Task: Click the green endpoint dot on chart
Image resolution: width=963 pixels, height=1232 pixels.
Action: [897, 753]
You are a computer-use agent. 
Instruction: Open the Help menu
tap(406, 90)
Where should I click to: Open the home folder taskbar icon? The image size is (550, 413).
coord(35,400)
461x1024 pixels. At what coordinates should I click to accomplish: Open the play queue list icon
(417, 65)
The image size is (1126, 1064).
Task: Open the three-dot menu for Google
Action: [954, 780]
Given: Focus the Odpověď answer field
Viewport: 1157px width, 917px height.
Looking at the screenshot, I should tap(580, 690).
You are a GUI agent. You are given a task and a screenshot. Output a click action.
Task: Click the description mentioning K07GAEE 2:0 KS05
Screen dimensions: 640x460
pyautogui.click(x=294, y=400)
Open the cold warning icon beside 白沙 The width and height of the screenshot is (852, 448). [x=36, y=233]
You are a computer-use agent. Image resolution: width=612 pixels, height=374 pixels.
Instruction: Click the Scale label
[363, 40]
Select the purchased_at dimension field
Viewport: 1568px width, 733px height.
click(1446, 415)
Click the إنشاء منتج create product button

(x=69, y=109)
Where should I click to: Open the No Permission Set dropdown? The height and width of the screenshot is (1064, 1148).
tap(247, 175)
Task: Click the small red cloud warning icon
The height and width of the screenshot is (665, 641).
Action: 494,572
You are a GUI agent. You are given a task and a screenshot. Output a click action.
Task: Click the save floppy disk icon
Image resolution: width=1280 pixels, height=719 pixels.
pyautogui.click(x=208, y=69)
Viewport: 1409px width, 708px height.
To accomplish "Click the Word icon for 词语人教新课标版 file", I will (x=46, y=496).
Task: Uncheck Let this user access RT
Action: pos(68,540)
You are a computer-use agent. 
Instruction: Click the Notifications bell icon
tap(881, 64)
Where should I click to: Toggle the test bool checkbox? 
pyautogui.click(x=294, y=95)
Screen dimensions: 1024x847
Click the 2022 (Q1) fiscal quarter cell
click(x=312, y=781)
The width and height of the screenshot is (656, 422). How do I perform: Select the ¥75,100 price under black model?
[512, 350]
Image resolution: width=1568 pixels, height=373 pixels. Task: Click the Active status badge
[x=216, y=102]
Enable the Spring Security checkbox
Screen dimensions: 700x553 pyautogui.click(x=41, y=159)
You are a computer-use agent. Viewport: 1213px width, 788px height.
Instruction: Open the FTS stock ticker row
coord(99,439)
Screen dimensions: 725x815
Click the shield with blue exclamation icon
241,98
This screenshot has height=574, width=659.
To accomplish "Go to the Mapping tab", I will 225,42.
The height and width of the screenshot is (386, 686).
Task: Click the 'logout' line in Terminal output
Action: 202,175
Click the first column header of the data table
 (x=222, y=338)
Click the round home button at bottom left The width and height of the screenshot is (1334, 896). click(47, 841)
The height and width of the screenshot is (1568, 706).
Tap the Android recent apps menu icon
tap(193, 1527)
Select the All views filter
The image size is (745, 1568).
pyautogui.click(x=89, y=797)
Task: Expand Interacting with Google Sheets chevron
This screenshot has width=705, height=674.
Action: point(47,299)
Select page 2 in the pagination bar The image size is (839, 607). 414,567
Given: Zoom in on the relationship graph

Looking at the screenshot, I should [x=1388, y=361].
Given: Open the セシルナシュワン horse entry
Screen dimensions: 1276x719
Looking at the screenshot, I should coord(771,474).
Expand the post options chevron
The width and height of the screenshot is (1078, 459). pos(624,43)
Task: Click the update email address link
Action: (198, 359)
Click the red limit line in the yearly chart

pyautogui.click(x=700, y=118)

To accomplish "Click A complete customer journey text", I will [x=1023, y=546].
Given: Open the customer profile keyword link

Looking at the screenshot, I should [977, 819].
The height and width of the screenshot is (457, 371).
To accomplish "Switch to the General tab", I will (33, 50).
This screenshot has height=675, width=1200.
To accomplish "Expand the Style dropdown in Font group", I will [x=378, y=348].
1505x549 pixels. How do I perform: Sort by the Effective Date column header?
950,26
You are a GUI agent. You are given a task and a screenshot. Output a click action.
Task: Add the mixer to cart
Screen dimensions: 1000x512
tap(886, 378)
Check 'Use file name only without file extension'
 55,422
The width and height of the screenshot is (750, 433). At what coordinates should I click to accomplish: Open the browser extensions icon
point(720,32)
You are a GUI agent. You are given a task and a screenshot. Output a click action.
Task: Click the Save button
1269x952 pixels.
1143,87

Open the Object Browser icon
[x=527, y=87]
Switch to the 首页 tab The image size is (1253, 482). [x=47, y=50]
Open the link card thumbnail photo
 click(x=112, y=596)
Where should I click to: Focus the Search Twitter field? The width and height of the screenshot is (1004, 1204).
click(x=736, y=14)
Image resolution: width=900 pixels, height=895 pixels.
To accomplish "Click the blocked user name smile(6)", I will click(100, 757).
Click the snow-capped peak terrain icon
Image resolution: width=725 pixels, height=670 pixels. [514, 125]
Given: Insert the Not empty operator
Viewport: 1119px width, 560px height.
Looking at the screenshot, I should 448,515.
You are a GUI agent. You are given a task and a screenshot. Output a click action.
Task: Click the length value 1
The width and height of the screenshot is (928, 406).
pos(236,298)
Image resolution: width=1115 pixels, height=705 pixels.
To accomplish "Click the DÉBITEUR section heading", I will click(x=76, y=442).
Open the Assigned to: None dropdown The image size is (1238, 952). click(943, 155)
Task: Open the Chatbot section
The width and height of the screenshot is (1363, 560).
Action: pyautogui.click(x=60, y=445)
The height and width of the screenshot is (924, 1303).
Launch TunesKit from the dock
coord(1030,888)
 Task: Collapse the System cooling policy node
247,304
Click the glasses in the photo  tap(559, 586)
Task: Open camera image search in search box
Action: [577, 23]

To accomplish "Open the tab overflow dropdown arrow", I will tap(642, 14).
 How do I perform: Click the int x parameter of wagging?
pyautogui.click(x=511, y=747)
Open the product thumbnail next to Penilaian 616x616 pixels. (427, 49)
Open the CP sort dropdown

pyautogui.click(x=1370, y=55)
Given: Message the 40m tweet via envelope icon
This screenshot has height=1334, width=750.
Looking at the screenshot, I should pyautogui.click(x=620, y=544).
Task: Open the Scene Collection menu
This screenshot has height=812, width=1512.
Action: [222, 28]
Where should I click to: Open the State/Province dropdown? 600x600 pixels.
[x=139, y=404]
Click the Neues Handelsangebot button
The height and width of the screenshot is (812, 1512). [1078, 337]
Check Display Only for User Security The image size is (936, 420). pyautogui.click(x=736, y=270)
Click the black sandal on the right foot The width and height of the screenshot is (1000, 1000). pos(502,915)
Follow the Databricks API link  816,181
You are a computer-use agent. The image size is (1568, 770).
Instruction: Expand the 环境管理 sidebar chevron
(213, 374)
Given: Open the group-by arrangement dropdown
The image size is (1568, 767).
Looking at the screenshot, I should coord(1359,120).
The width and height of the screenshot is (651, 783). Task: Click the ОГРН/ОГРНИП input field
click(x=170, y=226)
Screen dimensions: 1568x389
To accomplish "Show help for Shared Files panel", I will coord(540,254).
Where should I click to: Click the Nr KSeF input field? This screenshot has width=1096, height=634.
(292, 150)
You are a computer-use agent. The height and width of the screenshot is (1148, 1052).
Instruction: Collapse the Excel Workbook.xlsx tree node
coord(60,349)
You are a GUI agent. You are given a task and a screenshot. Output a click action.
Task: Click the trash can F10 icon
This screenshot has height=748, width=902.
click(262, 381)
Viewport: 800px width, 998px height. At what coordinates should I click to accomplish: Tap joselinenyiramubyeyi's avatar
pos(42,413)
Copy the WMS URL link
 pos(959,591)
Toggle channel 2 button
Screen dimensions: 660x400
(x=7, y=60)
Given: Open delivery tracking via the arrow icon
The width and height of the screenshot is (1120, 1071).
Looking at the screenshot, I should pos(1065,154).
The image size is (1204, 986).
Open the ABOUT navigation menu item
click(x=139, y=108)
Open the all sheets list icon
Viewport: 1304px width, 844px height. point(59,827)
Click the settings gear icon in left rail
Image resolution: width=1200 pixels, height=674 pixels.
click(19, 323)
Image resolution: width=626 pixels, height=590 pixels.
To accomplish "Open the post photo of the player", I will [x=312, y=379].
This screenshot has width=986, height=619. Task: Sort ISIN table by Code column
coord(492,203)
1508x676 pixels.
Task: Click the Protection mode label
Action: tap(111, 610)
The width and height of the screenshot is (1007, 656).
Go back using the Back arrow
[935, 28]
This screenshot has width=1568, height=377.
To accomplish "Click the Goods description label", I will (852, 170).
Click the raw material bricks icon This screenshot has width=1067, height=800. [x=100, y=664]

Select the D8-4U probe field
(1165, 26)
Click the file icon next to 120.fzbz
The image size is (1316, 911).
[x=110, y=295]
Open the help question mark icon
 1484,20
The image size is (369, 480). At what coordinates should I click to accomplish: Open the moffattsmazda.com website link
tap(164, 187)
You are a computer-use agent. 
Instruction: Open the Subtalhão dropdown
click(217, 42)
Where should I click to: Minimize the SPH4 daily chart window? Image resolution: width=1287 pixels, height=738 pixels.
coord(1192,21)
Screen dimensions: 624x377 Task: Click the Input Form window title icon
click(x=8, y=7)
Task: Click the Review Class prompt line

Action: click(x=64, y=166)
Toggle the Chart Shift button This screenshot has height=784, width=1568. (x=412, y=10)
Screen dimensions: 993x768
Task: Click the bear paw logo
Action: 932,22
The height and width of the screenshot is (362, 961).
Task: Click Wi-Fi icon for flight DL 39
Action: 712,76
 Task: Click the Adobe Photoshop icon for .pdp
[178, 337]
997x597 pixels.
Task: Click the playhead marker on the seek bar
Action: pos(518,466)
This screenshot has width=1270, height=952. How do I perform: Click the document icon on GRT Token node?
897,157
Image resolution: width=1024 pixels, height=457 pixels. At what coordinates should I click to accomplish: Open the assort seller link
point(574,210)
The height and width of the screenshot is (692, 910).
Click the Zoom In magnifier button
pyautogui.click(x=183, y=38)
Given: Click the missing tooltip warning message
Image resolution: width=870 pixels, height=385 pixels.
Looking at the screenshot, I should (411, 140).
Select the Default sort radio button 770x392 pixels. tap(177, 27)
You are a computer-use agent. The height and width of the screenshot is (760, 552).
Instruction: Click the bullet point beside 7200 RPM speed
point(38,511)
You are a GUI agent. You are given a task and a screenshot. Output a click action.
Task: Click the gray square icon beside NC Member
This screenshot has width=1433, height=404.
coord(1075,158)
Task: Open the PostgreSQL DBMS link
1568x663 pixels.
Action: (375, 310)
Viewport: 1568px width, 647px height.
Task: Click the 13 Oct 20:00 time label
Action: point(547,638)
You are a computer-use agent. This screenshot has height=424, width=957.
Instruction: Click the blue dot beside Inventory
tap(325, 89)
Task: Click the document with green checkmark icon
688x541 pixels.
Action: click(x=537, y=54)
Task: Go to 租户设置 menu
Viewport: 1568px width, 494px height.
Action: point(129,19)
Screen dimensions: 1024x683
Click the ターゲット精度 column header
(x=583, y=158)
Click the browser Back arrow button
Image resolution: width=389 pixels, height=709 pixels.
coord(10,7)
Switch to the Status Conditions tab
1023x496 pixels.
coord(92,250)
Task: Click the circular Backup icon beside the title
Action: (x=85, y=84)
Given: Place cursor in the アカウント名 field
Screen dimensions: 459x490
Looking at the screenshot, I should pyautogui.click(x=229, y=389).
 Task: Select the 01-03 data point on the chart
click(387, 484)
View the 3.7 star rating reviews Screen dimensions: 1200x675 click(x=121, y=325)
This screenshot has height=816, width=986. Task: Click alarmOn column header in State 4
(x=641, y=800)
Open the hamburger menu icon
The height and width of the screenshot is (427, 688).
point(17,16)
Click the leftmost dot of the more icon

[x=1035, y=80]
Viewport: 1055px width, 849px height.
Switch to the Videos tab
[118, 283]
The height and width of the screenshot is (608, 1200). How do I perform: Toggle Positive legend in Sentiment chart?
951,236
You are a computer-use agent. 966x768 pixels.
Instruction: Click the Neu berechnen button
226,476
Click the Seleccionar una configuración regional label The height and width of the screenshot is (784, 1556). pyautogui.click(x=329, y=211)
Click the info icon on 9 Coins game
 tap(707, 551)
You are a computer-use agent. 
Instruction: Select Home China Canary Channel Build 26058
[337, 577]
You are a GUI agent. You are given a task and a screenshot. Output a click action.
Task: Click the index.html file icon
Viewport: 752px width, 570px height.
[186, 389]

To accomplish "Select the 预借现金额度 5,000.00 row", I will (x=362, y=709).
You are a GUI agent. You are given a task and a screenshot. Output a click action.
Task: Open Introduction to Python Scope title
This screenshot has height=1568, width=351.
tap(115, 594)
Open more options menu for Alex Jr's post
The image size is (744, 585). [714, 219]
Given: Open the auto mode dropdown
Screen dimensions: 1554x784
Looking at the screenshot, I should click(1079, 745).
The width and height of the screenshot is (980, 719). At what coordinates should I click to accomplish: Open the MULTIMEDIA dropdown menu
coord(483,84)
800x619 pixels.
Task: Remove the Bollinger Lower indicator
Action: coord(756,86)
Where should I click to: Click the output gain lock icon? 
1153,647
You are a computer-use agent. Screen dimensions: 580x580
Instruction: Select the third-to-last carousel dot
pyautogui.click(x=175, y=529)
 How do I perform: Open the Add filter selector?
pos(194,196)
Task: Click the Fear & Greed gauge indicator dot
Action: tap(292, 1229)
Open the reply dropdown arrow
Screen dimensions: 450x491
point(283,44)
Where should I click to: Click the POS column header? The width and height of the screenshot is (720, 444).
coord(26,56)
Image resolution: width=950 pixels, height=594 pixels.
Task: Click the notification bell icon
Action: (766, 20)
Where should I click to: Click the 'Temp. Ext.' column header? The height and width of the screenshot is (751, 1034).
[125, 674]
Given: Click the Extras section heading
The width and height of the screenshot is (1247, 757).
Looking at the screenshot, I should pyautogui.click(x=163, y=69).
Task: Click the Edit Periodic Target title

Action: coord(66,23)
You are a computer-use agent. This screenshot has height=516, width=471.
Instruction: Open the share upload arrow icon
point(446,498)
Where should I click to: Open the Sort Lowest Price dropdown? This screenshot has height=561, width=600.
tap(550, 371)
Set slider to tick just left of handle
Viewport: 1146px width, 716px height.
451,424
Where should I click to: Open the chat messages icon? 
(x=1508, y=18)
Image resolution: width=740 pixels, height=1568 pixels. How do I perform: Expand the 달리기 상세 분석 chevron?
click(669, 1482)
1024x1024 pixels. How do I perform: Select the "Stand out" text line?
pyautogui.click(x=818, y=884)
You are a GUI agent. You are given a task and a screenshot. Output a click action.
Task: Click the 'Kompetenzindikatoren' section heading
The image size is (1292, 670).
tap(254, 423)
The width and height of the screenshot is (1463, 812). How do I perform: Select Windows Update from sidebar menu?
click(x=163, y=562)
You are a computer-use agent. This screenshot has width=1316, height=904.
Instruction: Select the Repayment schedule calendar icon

**Exercise requirements:** Find each line in the records holding the string "green" and show it.

**Exercise output:**
Task: Click the green endpoint dot on chart
Task: Click the document with green checkmark icon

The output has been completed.